Customer retention is a company job. People often think that customer acquisition is a marketing function while retention belongs in the service department. Both of those functions are interchangeable because a company that does a good job retaining customers finds it easier to acquire them. Loyal customers keep coming back and bring their friends with them.
Every job description should include customer retention. How your employees conduct themselves on the job and in their private life has a direct effect on people’s perception of your brand. Creating an environment focused on keeping customers coming back improves the stability of your company and reduces cost. Providing quality service is much less expensive than the alternative.
What is quality service?
We know that poor service alienates customers, reduces lifetime value, increases acquisition costs, and escalates operational expenses. We also know that quality service contributes to customer loyalty. The problem is matching service to expectations. To a degree, expectations can be managed. But there is that gap between perception and reality that is very hard to define. Sometimes, the best a company can do is strive for continuous improvement in meeting expectations.
Overall, expectations have changed. There was a time that people expected white glove service almost everywhere. The marketplace has evolved and a new self-serve customer has emerged. Companies that create an environment where people can easily serve themselves have stronger loyalty and lower costs. It turns out that your customers don’t really want to talk to you. They want to complete their transactions and move on with their life. With this in mind, here are a few ways to keep customers happy while reducing costs:
- Provide one-stop service. Moving customers from one representative to another like a game of hot potato is the fastest way to lose them. When people have problems, they want them resolved quickly. When people have questions, they want them answered quickly. Train your people well so they can resolve problems and answer questions without transferring customers to someone else.
- Make it easy to return purchases. Before you start visualizing mountains of returns, please note this is not an untested recommendation. Making it easy for people to return purchases reduces your operating costs. It does not increase the number of returns. Having clear instructions, preprinted labels, and easy to complete forms streamlines the return process for your company. It also reduces the number of, “how do I do this?” calls and emails.
- Offer self-serve options online. People like serving themselves. They want to be in control. Providing online options for them to get their questions answered, start a return process, and troubleshoot issues improves satisfaction and reduces service costs. Make the functionality user-friendly and intuitive. The easier you make it, the happier the customers and the lower the cost.

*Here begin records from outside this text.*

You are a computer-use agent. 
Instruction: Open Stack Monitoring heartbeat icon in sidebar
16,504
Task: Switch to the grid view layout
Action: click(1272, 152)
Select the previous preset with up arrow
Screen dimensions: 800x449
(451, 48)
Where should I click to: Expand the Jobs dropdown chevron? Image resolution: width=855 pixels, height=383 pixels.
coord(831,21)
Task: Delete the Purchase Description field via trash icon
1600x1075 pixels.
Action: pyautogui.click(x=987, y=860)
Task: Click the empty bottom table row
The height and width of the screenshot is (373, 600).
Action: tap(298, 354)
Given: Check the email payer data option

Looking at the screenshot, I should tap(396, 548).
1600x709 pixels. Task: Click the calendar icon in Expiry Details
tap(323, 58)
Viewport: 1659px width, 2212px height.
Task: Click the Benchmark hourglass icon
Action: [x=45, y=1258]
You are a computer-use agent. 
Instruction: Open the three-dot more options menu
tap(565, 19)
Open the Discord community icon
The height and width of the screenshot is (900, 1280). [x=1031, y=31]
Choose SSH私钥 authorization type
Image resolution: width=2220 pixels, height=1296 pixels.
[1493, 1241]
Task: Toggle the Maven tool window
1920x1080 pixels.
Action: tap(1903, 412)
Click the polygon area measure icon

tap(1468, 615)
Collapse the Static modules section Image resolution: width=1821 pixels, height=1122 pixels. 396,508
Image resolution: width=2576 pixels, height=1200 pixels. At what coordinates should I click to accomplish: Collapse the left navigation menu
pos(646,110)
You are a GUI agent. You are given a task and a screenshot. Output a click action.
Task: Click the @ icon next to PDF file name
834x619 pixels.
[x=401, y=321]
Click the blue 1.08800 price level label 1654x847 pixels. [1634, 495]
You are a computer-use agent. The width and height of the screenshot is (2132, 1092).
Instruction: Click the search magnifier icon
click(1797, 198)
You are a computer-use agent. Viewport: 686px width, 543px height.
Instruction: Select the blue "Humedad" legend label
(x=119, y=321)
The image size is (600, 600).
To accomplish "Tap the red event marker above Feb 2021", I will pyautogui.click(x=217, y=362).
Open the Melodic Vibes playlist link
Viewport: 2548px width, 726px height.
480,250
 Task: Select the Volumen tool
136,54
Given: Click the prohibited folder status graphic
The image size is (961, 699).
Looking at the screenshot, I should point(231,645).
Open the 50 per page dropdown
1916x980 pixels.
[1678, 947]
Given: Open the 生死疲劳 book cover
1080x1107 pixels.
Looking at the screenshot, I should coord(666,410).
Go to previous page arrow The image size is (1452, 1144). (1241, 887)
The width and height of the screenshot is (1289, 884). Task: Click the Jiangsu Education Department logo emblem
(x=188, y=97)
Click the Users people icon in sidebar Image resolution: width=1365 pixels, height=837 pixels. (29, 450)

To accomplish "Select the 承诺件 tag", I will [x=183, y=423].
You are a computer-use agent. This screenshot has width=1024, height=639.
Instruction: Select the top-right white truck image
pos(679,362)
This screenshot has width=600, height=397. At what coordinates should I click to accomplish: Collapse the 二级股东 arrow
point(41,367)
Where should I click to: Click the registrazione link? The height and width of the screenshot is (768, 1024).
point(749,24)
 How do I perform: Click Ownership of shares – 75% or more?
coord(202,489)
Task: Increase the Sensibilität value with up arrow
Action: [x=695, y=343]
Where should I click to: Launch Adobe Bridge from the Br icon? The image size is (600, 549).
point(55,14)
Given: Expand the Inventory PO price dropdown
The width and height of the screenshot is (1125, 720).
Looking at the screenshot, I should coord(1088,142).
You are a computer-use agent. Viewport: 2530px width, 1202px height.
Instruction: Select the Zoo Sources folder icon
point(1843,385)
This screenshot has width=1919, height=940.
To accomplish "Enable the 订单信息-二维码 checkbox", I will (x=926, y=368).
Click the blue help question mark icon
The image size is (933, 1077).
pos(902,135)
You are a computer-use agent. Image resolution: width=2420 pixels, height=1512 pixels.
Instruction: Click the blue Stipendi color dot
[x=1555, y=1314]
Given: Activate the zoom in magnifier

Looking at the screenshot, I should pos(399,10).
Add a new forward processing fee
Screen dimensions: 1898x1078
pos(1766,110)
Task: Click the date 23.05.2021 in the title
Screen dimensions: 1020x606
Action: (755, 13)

- Keep the promises. Work with the marketing department to define promises before they are shared with customers. Once the promises have been publicized, do everything reasonably possible to keep them. If a promise has to be broken, explain to the customer why, and then tell what you’re going to do to make up for the failure. People understand that things happen. They don’t understand a failure to fix it.
- Be grateful. Your customers can choose to spend their money elsewhere. Pricing becomes less of an issue when people feel valued and appreciated. Allow your customer service representatives the time needed to show their appreciation. The effect on your operating costs will be minimal. The effect on your customers will be incredible.